### Exercise
The line containing "Given: Open 'Life" marks the end: quote every line from the start of the records below through it, word for word.

(Recorded data)
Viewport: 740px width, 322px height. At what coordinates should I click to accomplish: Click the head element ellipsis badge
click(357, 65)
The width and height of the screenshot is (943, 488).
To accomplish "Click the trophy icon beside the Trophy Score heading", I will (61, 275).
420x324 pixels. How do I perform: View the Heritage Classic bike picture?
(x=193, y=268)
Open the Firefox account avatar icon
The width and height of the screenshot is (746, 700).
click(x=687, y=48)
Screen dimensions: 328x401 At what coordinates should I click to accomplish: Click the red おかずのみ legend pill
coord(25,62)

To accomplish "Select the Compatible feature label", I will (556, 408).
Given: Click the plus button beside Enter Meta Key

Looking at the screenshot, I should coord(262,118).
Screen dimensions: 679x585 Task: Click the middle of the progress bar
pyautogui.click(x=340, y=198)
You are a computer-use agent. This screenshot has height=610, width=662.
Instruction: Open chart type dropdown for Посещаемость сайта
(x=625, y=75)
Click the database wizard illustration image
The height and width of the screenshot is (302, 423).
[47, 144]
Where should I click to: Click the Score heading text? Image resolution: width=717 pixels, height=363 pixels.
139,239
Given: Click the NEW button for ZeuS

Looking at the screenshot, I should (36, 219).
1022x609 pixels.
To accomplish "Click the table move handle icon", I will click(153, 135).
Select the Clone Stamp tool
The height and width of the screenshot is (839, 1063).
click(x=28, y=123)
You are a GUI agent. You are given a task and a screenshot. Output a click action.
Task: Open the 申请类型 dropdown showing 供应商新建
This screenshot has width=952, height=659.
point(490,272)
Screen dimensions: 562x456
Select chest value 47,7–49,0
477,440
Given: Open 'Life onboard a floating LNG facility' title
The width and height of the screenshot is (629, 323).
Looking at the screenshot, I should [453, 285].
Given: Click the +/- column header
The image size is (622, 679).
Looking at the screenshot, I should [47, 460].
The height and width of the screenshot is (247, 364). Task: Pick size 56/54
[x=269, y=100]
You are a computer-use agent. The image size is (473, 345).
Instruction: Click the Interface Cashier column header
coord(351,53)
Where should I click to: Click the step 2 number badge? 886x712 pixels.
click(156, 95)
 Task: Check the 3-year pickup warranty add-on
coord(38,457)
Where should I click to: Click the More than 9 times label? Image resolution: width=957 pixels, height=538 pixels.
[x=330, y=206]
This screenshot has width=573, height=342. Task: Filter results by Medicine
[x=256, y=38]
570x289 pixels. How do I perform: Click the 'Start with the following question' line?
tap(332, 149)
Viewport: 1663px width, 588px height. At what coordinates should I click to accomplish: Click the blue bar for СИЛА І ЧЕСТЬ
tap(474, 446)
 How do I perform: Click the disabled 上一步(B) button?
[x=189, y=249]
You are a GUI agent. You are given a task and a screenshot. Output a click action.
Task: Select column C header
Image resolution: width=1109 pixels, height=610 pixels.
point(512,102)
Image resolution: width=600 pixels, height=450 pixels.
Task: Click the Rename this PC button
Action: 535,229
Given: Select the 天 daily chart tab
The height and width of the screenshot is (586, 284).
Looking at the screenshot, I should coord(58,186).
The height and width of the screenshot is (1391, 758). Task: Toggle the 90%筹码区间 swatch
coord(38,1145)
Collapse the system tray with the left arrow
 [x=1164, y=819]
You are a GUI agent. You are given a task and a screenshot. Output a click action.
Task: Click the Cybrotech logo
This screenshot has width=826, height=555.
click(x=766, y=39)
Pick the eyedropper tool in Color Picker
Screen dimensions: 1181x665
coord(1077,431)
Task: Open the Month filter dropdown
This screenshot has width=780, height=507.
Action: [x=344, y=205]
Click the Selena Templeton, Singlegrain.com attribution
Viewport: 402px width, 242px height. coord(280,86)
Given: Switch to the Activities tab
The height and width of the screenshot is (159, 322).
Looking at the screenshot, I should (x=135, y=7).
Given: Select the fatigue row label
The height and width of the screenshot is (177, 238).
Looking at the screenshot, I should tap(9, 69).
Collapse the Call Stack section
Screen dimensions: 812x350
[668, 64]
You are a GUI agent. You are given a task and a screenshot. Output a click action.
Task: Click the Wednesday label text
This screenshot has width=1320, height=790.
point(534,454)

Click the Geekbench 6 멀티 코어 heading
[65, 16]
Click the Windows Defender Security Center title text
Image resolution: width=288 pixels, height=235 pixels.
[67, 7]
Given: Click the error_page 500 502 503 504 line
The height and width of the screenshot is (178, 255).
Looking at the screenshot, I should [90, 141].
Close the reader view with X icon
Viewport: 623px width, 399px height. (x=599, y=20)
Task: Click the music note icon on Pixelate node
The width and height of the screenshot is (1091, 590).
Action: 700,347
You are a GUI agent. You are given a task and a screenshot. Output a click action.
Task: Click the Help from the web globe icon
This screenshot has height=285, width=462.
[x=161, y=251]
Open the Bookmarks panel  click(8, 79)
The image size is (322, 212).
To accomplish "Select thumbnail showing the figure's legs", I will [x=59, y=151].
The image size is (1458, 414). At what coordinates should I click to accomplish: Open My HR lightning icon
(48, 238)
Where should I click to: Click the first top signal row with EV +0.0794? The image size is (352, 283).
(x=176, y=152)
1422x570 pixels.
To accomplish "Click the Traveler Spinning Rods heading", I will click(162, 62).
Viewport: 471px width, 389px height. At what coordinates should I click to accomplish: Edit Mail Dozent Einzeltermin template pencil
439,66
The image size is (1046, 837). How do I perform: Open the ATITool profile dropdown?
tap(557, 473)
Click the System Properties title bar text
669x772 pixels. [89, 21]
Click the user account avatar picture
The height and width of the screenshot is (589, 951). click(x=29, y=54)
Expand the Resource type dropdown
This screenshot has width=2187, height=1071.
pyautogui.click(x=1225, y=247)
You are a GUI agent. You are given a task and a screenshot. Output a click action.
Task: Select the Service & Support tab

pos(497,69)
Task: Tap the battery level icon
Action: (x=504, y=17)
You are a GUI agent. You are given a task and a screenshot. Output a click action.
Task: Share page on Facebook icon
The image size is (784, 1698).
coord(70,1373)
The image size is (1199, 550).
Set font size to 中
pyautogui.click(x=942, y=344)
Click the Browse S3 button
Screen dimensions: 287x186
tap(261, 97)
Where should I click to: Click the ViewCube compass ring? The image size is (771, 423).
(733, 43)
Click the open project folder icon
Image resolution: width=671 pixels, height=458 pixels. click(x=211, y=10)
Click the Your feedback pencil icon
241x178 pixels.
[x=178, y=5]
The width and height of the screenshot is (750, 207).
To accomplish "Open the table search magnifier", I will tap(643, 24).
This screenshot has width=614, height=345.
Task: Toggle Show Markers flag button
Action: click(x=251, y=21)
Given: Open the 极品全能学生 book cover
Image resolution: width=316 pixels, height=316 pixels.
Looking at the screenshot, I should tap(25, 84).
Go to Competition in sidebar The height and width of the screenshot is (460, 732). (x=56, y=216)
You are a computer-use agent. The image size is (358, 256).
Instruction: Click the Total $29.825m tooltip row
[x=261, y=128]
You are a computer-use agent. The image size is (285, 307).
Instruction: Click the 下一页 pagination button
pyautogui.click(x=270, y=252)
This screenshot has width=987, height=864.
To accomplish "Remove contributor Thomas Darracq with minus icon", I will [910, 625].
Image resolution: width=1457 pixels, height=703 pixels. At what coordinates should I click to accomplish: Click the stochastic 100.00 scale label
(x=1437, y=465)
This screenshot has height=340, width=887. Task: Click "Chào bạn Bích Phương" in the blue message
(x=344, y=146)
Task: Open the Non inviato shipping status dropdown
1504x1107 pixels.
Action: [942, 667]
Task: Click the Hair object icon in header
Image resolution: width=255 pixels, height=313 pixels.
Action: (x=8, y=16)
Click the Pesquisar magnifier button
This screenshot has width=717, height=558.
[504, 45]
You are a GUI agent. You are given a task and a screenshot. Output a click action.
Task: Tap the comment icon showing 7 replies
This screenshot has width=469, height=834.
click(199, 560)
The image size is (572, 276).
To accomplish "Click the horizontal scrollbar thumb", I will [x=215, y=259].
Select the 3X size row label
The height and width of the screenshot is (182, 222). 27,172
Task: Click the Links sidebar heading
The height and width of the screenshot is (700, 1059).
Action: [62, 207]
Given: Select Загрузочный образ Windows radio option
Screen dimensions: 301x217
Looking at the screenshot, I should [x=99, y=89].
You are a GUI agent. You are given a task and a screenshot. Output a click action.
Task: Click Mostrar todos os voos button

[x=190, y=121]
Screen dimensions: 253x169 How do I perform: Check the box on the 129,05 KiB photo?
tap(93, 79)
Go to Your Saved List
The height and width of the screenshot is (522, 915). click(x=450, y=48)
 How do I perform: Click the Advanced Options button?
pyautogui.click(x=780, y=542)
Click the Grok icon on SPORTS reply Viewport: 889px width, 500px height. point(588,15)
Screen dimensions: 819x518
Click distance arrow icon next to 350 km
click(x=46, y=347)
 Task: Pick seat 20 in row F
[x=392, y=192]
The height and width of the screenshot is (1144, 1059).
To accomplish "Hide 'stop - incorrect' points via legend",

### Completed task
Viewport: 740px width, 322px height. At what coordinates should I click to accomplish: Click the head element ellipsis badge
click(357, 65)
The width and height of the screenshot is (943, 488).
To accomplish "Click the trophy icon beside the Trophy Score heading", I will (61, 275).
420x324 pixels. How do I perform: View the Heritage Classic bike picture?
(x=193, y=268)
Open the Firefox account avatar icon
The width and height of the screenshot is (746, 700).
click(x=687, y=48)
Screen dimensions: 328x401 At what coordinates should I click to accomplish: Click the red おかずのみ legend pill
coord(25,62)

To accomplish "Select the Compatible feature label", I will (556, 408).
Given: Click the plus button beside Enter Meta Key

Looking at the screenshot, I should coord(262,118).
Screen dimensions: 679x585 Task: Click the middle of the progress bar
pyautogui.click(x=340, y=198)
You are a computer-use agent. This screenshot has height=610, width=662.
Instruction: Open chart type dropdown for Посещаемость сайта
(x=625, y=75)
Click the database wizard illustration image
The height and width of the screenshot is (302, 423).
[47, 144]
Where should I click to: Click the Score heading text? Image resolution: width=717 pixels, height=363 pixels.
139,239
Given: Click the NEW button for ZeuS

Looking at the screenshot, I should (36, 219).
1022x609 pixels.
To accomplish "Click the table move handle icon", I will click(153, 135).
Select the Clone Stamp tool
The height and width of the screenshot is (839, 1063).
click(x=28, y=123)
You are a GUI agent. You are given a task and a screenshot. Output a click action.
Task: Open the 申请类型 dropdown showing 供应商新建
This screenshot has width=952, height=659.
point(490,272)
Screen dimensions: 562x456
Select chest value 47,7–49,0
477,440
Given: Open 'Life onboard a floating LNG facility' title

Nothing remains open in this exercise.